Data extracted from a collection
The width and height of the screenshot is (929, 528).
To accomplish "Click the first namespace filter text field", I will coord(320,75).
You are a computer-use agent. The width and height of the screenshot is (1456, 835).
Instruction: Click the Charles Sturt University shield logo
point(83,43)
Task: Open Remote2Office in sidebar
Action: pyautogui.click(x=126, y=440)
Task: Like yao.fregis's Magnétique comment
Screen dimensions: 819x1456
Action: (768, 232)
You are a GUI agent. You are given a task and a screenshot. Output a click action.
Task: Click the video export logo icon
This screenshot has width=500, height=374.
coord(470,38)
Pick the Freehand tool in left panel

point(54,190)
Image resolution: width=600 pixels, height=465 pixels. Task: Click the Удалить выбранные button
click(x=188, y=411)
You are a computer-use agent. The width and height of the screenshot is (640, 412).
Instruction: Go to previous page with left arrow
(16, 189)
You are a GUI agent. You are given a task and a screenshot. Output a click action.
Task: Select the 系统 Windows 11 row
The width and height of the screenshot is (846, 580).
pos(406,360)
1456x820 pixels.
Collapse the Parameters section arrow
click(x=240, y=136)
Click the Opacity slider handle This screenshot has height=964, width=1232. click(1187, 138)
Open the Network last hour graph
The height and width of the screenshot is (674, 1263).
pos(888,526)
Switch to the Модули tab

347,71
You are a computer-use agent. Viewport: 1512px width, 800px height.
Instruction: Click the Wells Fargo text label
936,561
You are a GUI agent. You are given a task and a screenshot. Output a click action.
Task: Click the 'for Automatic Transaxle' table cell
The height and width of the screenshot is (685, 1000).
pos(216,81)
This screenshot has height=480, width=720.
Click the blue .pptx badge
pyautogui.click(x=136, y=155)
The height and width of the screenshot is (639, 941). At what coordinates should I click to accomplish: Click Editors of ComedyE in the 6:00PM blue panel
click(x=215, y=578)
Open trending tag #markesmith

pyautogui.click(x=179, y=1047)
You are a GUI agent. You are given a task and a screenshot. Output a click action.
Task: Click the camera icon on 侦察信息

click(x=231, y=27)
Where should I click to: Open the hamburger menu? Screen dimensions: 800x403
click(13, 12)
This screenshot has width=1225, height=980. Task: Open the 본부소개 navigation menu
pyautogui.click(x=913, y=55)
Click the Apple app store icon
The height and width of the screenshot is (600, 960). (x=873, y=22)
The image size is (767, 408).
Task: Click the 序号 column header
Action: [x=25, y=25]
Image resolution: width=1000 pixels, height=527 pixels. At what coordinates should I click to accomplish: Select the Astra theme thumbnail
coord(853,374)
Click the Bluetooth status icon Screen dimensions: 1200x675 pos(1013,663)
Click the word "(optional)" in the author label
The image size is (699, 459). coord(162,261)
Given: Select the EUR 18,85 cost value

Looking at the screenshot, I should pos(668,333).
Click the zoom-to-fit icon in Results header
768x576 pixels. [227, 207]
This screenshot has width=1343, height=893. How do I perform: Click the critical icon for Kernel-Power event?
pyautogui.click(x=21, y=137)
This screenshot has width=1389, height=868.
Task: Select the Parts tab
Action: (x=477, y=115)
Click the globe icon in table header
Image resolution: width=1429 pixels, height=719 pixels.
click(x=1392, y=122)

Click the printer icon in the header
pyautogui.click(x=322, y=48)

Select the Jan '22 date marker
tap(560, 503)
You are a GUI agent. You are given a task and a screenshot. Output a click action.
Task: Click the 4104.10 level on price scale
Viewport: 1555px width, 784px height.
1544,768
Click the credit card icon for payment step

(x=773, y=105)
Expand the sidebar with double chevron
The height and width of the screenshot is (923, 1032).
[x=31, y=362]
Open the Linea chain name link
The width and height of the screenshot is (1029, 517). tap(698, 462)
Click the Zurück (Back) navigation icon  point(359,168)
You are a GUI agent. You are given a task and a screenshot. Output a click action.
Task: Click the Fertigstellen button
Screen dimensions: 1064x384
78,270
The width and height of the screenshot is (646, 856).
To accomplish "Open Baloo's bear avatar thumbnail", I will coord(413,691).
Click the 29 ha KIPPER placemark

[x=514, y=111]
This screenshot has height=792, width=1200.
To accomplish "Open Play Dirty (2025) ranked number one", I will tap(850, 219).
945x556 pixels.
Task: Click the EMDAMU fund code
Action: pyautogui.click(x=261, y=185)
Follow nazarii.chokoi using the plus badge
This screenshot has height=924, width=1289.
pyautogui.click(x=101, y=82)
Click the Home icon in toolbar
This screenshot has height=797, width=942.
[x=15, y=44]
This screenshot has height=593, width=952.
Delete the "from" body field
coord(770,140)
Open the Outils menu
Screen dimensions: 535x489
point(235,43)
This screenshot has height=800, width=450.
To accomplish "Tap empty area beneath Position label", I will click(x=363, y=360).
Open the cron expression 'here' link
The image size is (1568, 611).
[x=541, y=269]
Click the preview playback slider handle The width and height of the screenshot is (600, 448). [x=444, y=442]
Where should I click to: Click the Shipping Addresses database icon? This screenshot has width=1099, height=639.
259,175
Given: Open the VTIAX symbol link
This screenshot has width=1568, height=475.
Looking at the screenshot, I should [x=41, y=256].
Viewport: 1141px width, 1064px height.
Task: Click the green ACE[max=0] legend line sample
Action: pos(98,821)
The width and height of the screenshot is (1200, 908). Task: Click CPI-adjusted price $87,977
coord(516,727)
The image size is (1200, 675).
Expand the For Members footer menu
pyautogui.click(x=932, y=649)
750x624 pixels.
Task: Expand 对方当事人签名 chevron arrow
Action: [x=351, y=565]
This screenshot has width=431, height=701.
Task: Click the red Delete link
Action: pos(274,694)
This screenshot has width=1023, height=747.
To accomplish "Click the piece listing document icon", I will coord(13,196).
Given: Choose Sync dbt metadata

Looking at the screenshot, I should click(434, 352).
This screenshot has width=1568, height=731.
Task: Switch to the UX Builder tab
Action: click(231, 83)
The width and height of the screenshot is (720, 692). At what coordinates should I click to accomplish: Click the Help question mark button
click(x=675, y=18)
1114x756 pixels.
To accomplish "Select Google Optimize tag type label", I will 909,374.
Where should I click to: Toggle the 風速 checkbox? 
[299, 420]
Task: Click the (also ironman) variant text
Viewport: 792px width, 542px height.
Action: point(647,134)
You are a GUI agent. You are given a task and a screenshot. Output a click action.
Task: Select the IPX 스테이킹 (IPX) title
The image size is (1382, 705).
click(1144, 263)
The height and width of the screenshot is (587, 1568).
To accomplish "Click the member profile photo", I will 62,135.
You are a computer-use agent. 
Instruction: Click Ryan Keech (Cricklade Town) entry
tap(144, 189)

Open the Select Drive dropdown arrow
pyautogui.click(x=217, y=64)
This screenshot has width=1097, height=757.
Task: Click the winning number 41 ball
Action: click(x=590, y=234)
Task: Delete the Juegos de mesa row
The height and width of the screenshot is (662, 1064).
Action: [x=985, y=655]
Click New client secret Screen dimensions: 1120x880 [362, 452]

§ **TASK PROMPT**: Each line from the one with "The image size is (1382, 705)." through the end of the entries above is to be returned word for word. Nothing else belongs in the answer.

§ **WRITTEN RESPONSE**:
The image size is (1382, 705).
click(1144, 263)
The height and width of the screenshot is (587, 1568).
To accomplish "Click the member profile photo", I will 62,135.
You are a computer-use agent. 
Instruction: Click Ryan Keech (Cricklade Town) entry
tap(144, 189)

Open the Select Drive dropdown arrow
pyautogui.click(x=217, y=64)
This screenshot has width=1097, height=757.
Task: Click the winning number 41 ball
Action: click(x=590, y=234)
Task: Delete the Juegos de mesa row
The height and width of the screenshot is (662, 1064).
Action: [x=985, y=655]
Click New client secret Screen dimensions: 1120x880 [362, 452]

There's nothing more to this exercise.